Since I started working with data pipelines, one challenge has remained constant: getting analytical data back into operational systems effectively. Sure, we can build fancy dashboards and reports, but what happens when your sales team needs that enriched customer data directly in HubSpot? That’s where reverse ETL comes in, and in this post I’ll share how we built a production-grade pipeline that syncs data from Snowflake to HubSpot using Apache Airflow.
The Real World Problem
Initially, we were using a third-party reverse ETL service which worked well for our basic needs. The solution was cost-effective until we hit their data volume caps. When they proposed a minimum 260% price increase for our growing data needs, we had to reevaluate. After analyzing the value proposition and our internal capabilities, we decided to build rather than buy. This decision not only saved us significant costs but also gave us more control over our data pipeline.
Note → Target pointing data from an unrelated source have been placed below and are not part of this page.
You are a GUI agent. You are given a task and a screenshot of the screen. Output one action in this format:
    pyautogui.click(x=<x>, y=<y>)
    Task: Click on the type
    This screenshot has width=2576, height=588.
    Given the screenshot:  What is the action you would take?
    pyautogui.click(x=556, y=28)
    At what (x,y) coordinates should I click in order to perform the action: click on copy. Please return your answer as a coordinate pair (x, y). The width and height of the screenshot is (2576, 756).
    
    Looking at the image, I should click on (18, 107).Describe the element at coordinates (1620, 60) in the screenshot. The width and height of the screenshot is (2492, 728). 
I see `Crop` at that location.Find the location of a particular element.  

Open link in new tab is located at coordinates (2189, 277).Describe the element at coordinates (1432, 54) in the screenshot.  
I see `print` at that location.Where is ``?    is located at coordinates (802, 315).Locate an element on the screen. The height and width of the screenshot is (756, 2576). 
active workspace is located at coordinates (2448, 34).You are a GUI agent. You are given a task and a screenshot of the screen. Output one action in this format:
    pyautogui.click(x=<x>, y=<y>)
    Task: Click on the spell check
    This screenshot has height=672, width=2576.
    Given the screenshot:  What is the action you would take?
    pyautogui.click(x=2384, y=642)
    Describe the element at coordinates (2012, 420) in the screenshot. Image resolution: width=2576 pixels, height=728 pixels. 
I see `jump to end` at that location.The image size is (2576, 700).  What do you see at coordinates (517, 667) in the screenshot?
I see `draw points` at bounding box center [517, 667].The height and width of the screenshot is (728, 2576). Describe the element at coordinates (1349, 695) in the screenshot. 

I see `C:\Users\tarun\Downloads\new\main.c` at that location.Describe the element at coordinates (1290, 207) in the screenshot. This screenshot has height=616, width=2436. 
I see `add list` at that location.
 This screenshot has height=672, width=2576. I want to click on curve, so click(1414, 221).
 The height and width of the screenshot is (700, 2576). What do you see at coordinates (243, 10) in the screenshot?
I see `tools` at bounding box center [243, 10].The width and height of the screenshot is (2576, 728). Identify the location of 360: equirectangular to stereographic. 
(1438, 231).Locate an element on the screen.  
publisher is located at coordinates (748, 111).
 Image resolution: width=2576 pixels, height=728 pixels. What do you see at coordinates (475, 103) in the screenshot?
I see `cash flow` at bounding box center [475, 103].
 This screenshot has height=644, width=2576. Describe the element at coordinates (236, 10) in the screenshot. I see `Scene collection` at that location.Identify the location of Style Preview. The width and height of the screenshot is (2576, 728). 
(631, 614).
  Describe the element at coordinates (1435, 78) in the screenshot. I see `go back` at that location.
However, when building your own reverse ETL pipelines, you’ll face these types of headaches:
- Dealing with strict API rate limits in CRM & Marketing tools
- Meeting marketing team’s needs for frequent data updates
- Managing growing volumes of customer data
- Maintaining reliability to avoid missing or stale data in HubSpot
At Linqto, we solved these challenges by building a scalable reverse ETL pipeline using Apache Airflow. Here’s how we did it.
The Architecture
Instead of reinventing the wheel, we leveraged tools we already had in our stack:
- Apache Airflow (hosted on Astronomer): Handles all our orchestration and makes parallel processing a breeze
- Snowflake: Does the heavy lifting for change detection right in the warehouse
- Custom HubSpot Hook: Manages API interaction with built-in rate limiting (trust me, you’ll need this)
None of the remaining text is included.